Les 10 citations complémentaires à connaitre (hors programme)
Le sujet de dissertation donné le jour de l’épreuve de français au concours de prépa scientifique peut être soit une question, soit une citation : dans les deux cas, il s’agit de trouver une problématique pertinente et d’organiser un développement en fonction du questionnement posé. S’il s’agit d’une citation, celle-ci mérite tout autant une analyse approfondie des termes, ainsi qu’une analyse des présupposés et paradoxes engagés par la pensée de l’auteur. Il faut s’efforcer de délier, de déployer cette pensée, c’est-à-dire d’en dégager les prémisses mais aussi les conséquences, afin de pouvoir, si nécessaire, la nuancer (et non simplement la contredire), et éventuellement la dépasser. Surtout, il est impératif de s’interroger sur les enjeux de telle ou telle citation, et d’être attentif à la particularité et à la profondeur d’une pensée pour éviter d’être dans la simple récitation de cours. Il est important aussi d’avoir en tête quelques positionnements philosophiques précis sur la question de la servitude et de la soumission : la dissertation se fait certes à partir des œuvres au programme, mais avoir étudié quelques œuvres philosophiques (hors programme) permet en fait d’acquérir une sorte de maturité et de recul sur les problématiques proposées.
Après avoir publié des citations issues des œuvres au programme j’ai sélectionné 10 autres citations pour tous les élèves de maths spé pour leur permettre de rédiger des dissertations de concours d’entrée aux grandes écoles d’ingénieur. Issues d’œuvres de Camus, d’Alain ou de Rousseau, ces citations sont accompagnées de leurs commentaires, afin de vous donner quelques clés de lecture.
1) « L’homme est condamné à être libre » – Sartre, l’Être et le Néant
Problématique soulevée : le rapport entre Liberté et Responsabilité
Cette citation de Sartre, « L’homme est condamné à être libre », repose sur un bel oxymore, qui rapproche les deux notions antinomiques de condamnation et de liberté. Il faut comprendre la position existentialiste sur la liberté pour donner tout son sens à ce propos qui pourrait a priori paraître paradoxal : il faut d’abord se souvenir du propos de Sartre sur l’essence et l’existence. Selon lui, « l’existence précède l’essence » dans le cas des êtres humains : l’homme est un être pour soi, dont l’essence n’est pas prédéterminée (contrairement aux autres choses, les objets par exemple, qui sont des « être en soi »), c’est bien lui qui décide de ses propres choix et donc de ce qu’il est, de ce qu’il veut être. C’est pourquoi l’être humain peut être considéré comme libre et donc comme fondamentalement responsable. Mais cette liberté constitue d’une certaine manière un certain poids : il n’est pas facile d’assumer sa propre liberté, les individus cherchant souvent à déléguer leurs propres responsabilités à autrui ou autre chose (pensons donc ici au phénomène de la soumission, ou de la servitude volontaire). Cette conception de la liberté ne tolère pas de guide extérieur, et c’est ce qui peut d’ailleurs causer un sentiment d’abandon ou d’angoisse. Ainsi, l’homme, quoiqu’il fasse, est condamné à être libre…
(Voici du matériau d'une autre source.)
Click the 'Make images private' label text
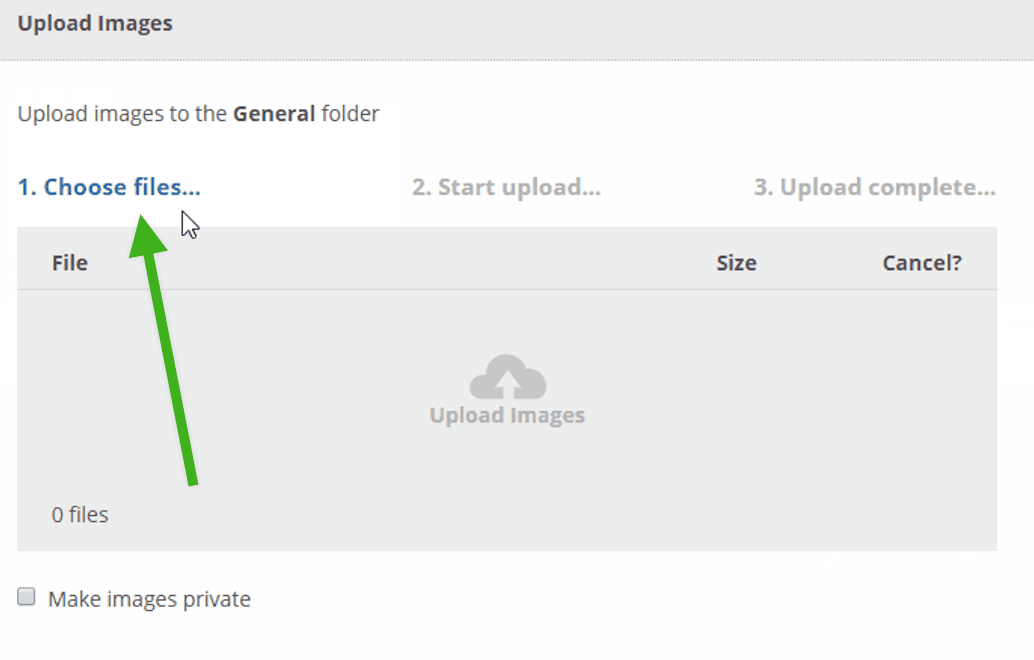This screenshot has height=660, width=1034. [150, 599]
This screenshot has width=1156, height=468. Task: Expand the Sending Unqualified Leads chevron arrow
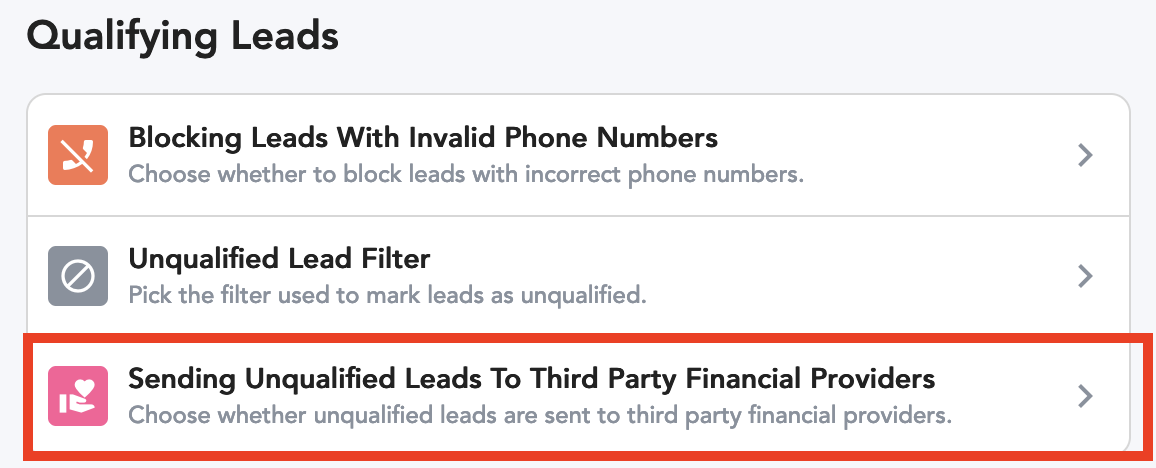pyautogui.click(x=1084, y=396)
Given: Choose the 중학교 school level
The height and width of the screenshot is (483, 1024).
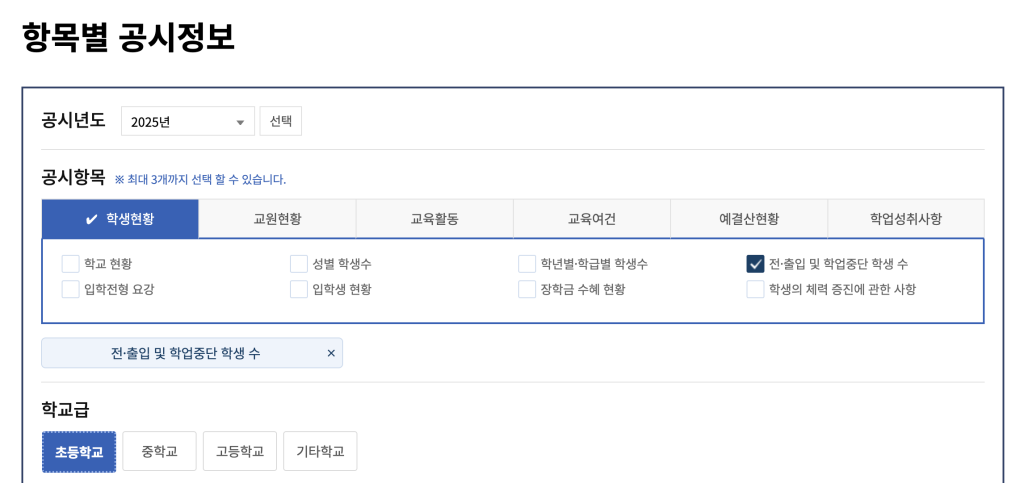Looking at the screenshot, I should coord(159,452).
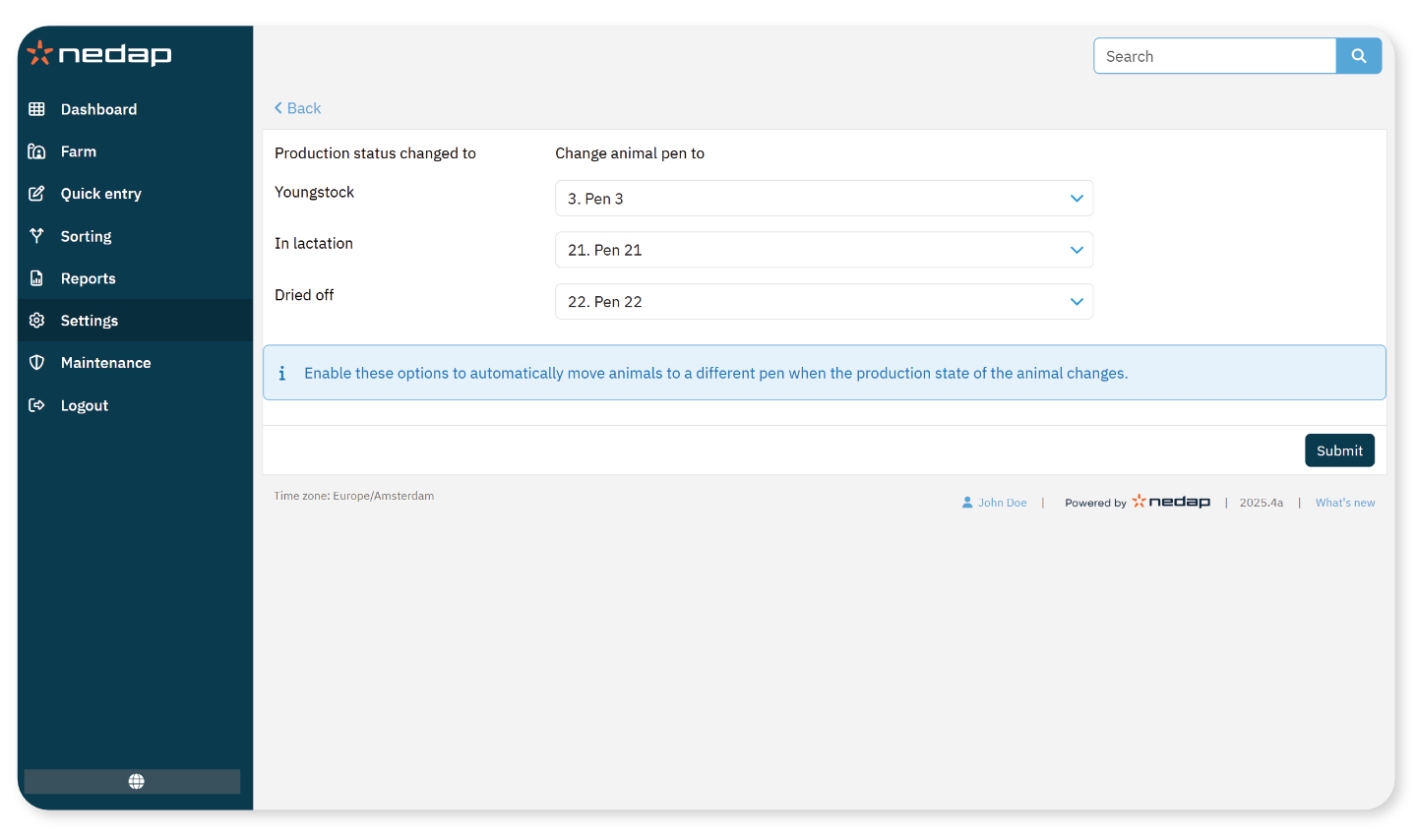Open the language globe selector
Image resolution: width=1417 pixels, height=840 pixels.
136,781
2) « La puissance qui s’acquiert par la violence n’est qu’une usurpation, et ne dure qu’autant que la force de celui qui commande l’emporte sur celle de ceux qui obéissent ; en sorte que si ces derniers deviennent à leur tour les plus forts et qu’ils secouent le joug, ils le font avec autant de droit et de justice que l’autre qui le leur avait imposé. La même loi qui a fait l’autorité, la défait alors : c’est la loi du plus fort. » – Diderot, Encyclopédie (article : « Autorité Politique »)
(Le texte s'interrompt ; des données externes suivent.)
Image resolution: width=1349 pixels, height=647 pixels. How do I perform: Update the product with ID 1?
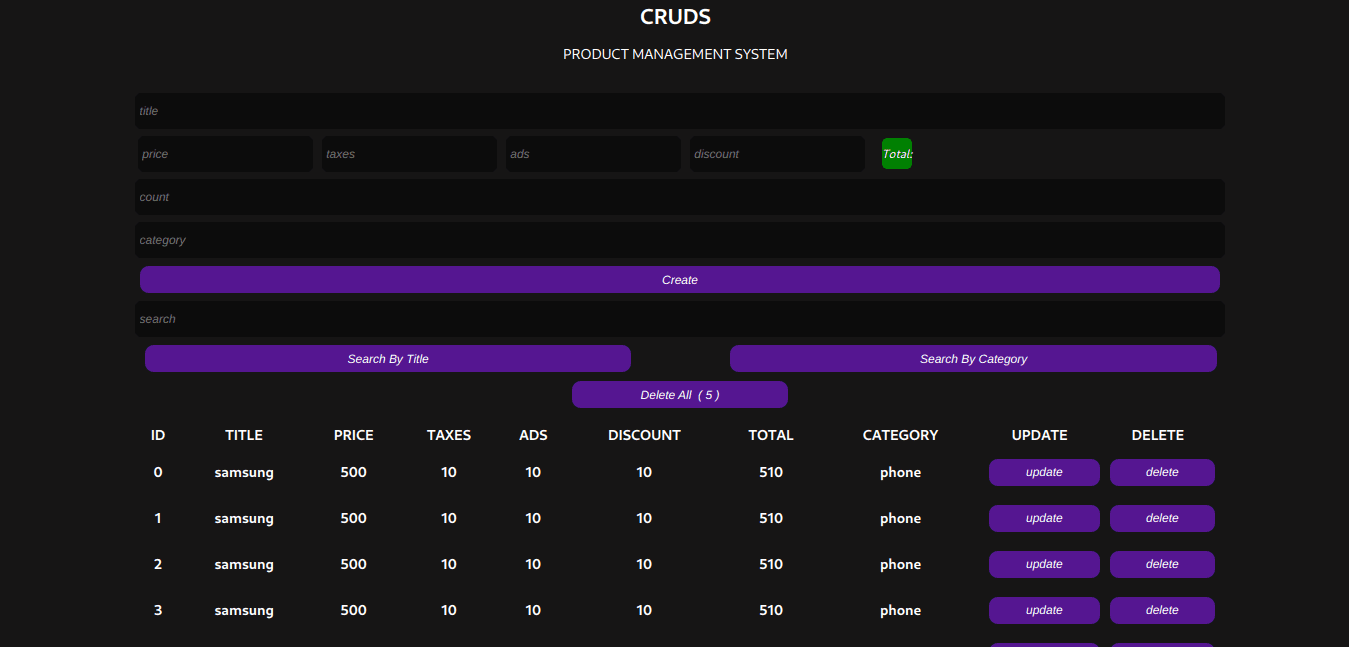click(1044, 518)
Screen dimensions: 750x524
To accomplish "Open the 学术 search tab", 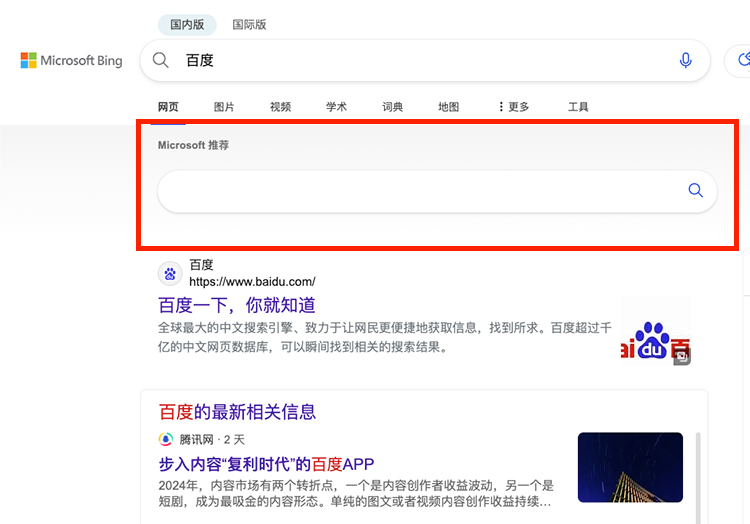I will coord(336,107).
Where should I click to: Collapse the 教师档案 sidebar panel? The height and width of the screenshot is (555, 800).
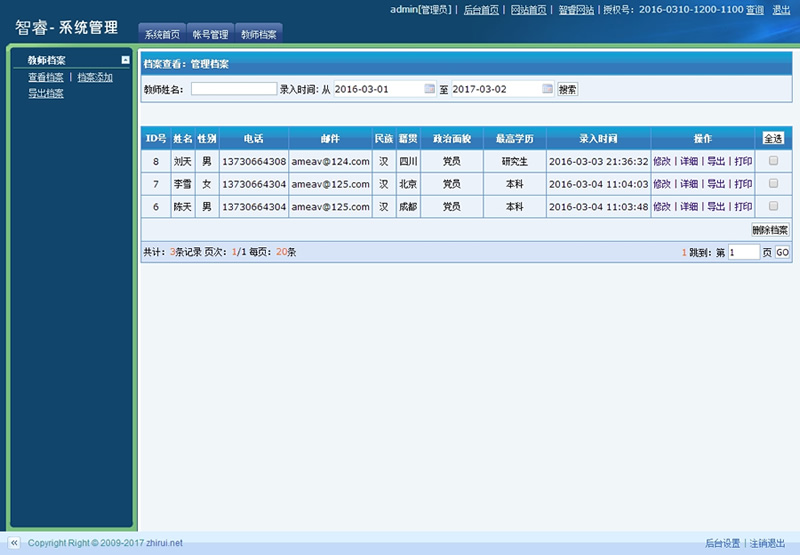coord(125,61)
Problématique soulevée : l’asservissement et le recours à la force : le problème de la loi du plus fort
Ce propos de Diderot issu de l’article « Autorité politique » de l’Encyclopédie est important car il explicite le mécanisme de la loi du plus fort, thématique primordiale dans le thème « servitude et soumission » et qui ne cesse de traverser les œuvres au programme. Il s’agit ici de montrer à la fois l’illégitimité et la vacuité de la loi du plus fort : le pouvoir qui repose sur la force et s’impose par celle-ci est un pouvoir vain, instable, et fondamentalement contingent. Il est mis à mal dès qu’une force supérieure vient s’opposer à lui et le détruire ; une société qui repose sur un tel mécanisme ne peut prétendre à une justice aucune, la force étant un principe inique qui ne fait pas droit, comme le proclame également Rousseau dans le Contrat Social. L’établissement de la loi du plus fort vient rompre le respect de l’égalité entre les hommes, et constitue un ressort d’asservissement en société.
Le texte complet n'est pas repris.